Kuliah tamu itu membahas bagaimana lingkungan terdampak oleh zat beracun yang dihasilkan dari berbagai aktivitas manusia dan dampaknya terhadap kesehatan manusia. Salah satu poin yang disoroti adalah keberadaan senyawa dihidrogen monoksida.
Senyawa itu tidak berbau, tidak berwarna, dan tidak berasa, tetapi setiap tahun menyebabkan kasus kematian akibat paparan berlebih. Dihidrogen monoksida dapat dihasilkan dari proses industri seperti pembuatan styrofoam dan pestisida, serta memiliki dampak serius seperti memicu kanker dan tumor.
“Dihidrogen monoksida adalah senyawa yang sering tidak disadari keberadaannya, padahal dapat membahayakan kesehatan manusia. Paparan dalam jumlah besar bisa berakibat fatal,” ungkap Prof Tinka Murk dalam pemaparannya.
Selain itu, Prof Tinka Murk juga menyoroti isu kontaminasi logam berat dalam produk perikanan. Ia mengungkapkan bahwa konsumsi ikan patin saat ini perlu lebih diperhatikan karena dagingnya berpotensi terakumulasi logam berat. Hal itu menjadi peringatan bagi masyarakat untuk lebih selektif dalam memilih produk makanan laut demi kesehatan.
“Kita harus lebih waspada dalam mengonsumsi makanan laut.

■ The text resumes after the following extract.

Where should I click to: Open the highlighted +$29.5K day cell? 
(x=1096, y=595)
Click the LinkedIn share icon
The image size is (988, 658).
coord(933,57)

Beberapa jenis ikan sudah menunjukkan tanda-tanda akumulasi logam berat yang dapat berdampak pada kesehatan manusia dalam jangka panjang,” jelasnya.
Keamanan di Lingkungan Perairan
Lebih lanjut, kuliah tamu itu juga menyoroti dampak aktivitas manusia terhadap lingkungan perairan. Salah satu contoh yang dibahas adalah penggunaan alat tangkap yang tidak ramah lingkungan, seperti pukat harimau.
Penggunaan alat ini dapat merusak ekosistem terumbu karang yang menjadi habitat bagi berbagai organisme laut. Kerusakan ekosistem tersebut tidak hanya berdampak pada biodiversitas laut, tetapi juga pada keseimbangan rantai makanan di perairan.
“Praktik perikanan yang tidak berkelanjutan dapat menyebabkan degradasi lingkungan yang signifikan. Kita perlu mencari solusi agar industri perikanan tetap berjalan tanpa merusak ekosistem,” tambah Prof Tinka Murk.
Melalui kuliah tamu ini, mahasiswa diharapkan dapat lebih memahami pentingnya menjaga lingkungan perairan agar tetap sehat dan aman, baik bagi ekosistem laut maupun bagi kesehatan manusia yang bergantung pada hasil laut.